At Wed Jan 31, 03:40:00 PM, Anonymous Anonymous said...

I suppose I wouldn't have any objection to paying an "administrative fee," but the service had damn well better be good. Because I know I would resent being gigged for an extra $20 a year that the competition doesn't charge, and then having to call and prod to get test results, not have phone calls returned on a timely basis, constantly get fobbed off a nurse when I really need to speak to the physician, etc.

I would also be a little irritated at being charged $20 when I maybe only call the doc once a year to get a prescription renewed. Why should I pay the same fee as someone who makes multiple office visits and requires a lot of paperwork and phone calls and hand-holding? You might want to look at some sort of sliding scale that increases in proportion to the number of encounters with the patient. Or just tack on a flat $5-10 for every single patient encounter so the fee more adequately reflects actual patient use.

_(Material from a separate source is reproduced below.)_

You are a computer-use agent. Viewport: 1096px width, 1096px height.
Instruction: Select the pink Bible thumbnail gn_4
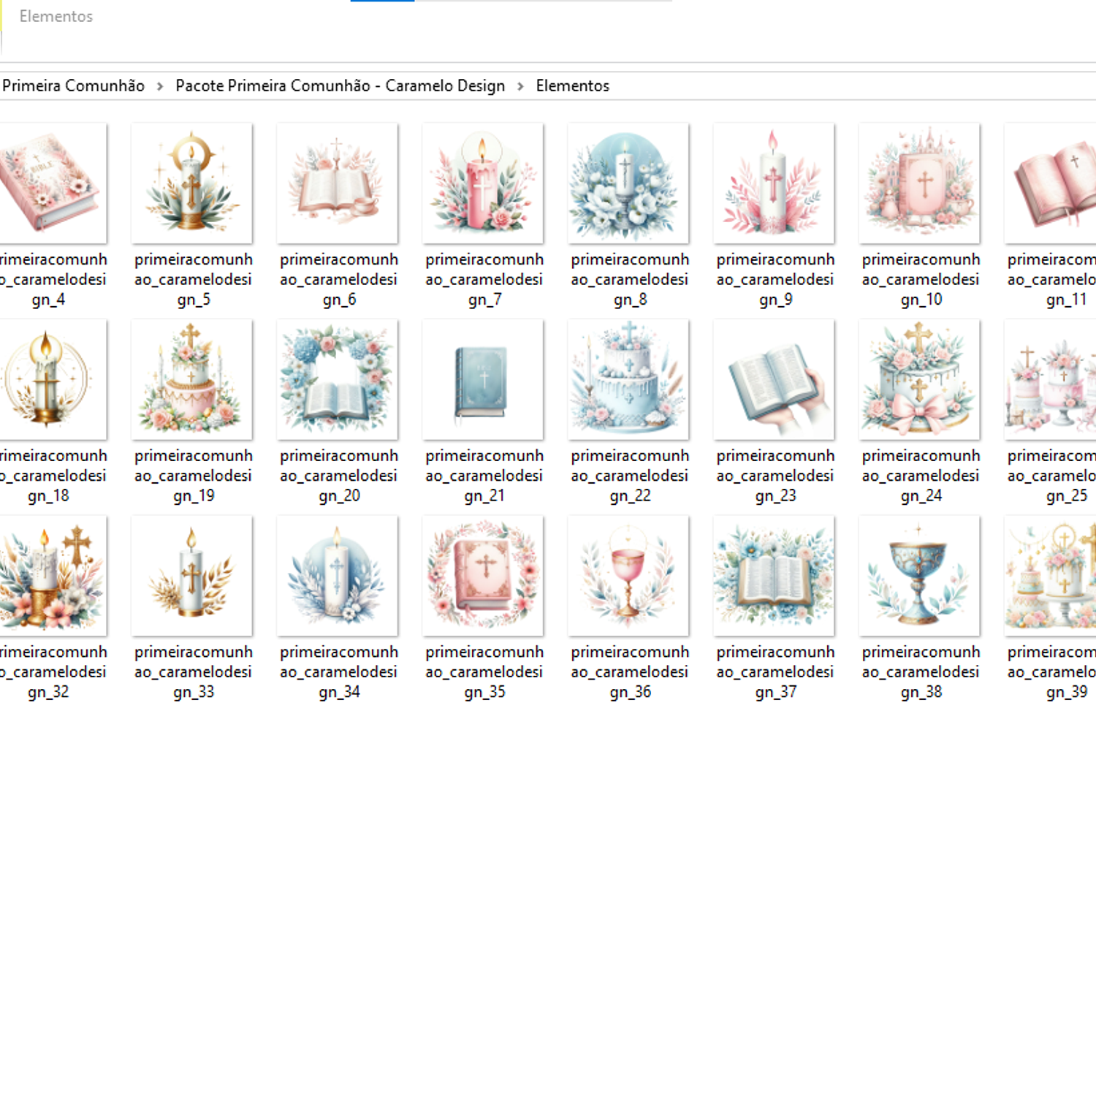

My impression is that you don't offend in any respect of patient service. So your patients will probably feel it is money well spent. They may decide to vote with their feet, though, if it doesn't "buy" them adequate service... especially if the physician clinic down the street offers the same level of care and doesn't charge the extra fee.

Good luck with this - I hope you keep us posted on how it goes.

 
At Wed Jan 31, 03:46:00 PM, Blogger Judy said...

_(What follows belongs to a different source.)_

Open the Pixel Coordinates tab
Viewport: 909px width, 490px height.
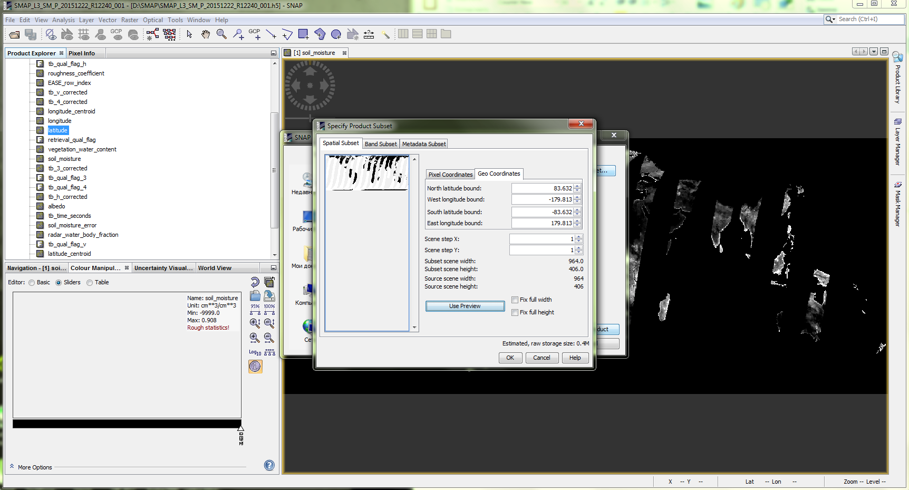(450, 175)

I would gladly pay my internist $20/year administrative fee. If you provide the same level of service that she does, you deserve it too.

Oh, and as for keeping track, maybe some kind of stickers on the front of the chart, since you're paper-based. You'll be collecting the fee when the patient is in the office, so the chart should already be out and you'll have the chart out if you're returning phone calls, etc.

 
At Wed Jan 31, 07:15:00 PM, Anonymous Anonymous said...

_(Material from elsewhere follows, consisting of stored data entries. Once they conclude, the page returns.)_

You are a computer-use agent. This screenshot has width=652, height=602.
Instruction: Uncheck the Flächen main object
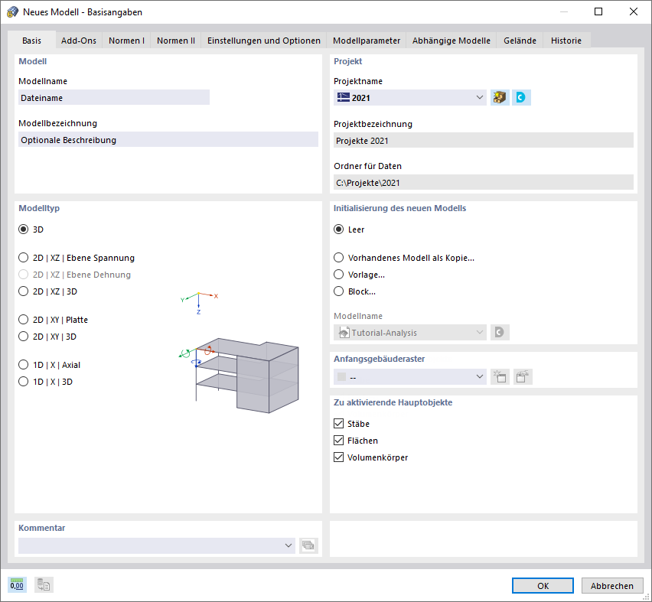[x=338, y=440]
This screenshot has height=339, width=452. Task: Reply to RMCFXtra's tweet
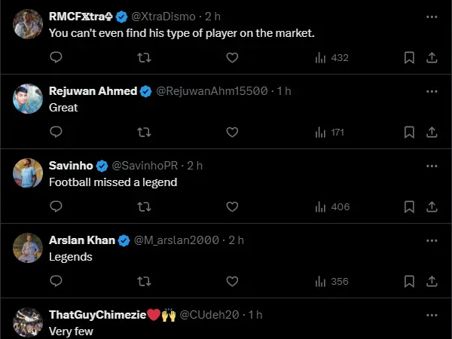56,57
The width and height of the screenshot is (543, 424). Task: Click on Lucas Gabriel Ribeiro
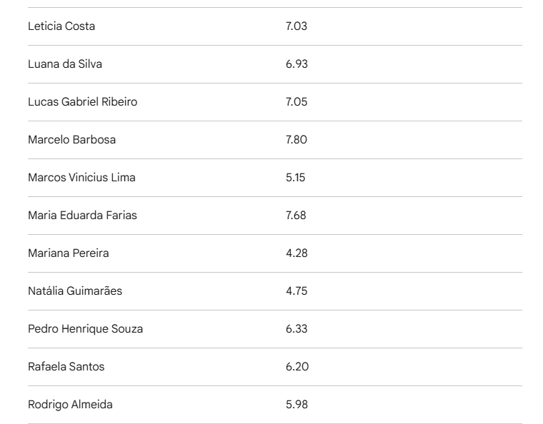(82, 102)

To the first poster: you'd be irked at paying $20/yr for him to renew your prescriptions over the phone? I can't imagine your incandescent fury over the vast majority of physicians who would make you come in for an exam and charge you a $20 copay while wasting your time as well.

 
At Thu Feb 01, 11:35:00 AM, Blogger Bookhorde said...

I got the letter.
I was nervous opening the envelope -- oh, Dog, has something horrible happened? Are you moving your practice? It was a relief to read it. I don't mind paying extra. Being able to see the doc when my kid's sick and not having to wait more than a few minutes in the holding tank -- priceless.

 
At Wed Feb 21, 09:16:00 AM, Anonymous Anonymous said...

I am the practice manager for a 2 physician Internal Medicine office in Northern Illinois. We just implemented an "administrative fee" at the $120 level. This will pay for all non-insurance covered services like refills, prior authorizations, parking placards, etc, but will also allow us to purchase and implement an EMR/PM, bring our lab back in-house, and pay our staff at a reasonable level of compensation.

In the week since the letters have went out, only 3 patients have elected to leave. This in a practice base of over 5600.

Good business? I believe so. But you can be damn sure the level of care the providers offer and the staff show is going to set the standard for other offices to emulate.

Tony

 
At Thu Feb 22, 11:49:00 AM, Blogger Radioactive Tori said...

I think anonymous that commented above me might be talking about the practice I go to. The similarities are amazing.

I do feel these two particular doctors are worth it, but how do you address the concern I have that if every doctor I go to starts doing this, I will no longer be able to afford to see them all. I had cancer just recently and between myself and my son (who has stomach issues) I am currently working really hard to pay off our medical bills from surgeries we have both already had, save up for future surgeries we might need and also trying to pay our copays and prescription fees for the numerous medicines we are both on. I feel like I am drowning, but yet my husband makes enough money (I am a stay at home mom who had to start watching some children during the day because of medical bills) that I would feel silly asking the doctor's office to wave the fee for me because there are certainly people more needy than me. I do feel doctors deserve the extra (which isn't really extra at all) money, but it is getting really hard for me to imagine paying it all.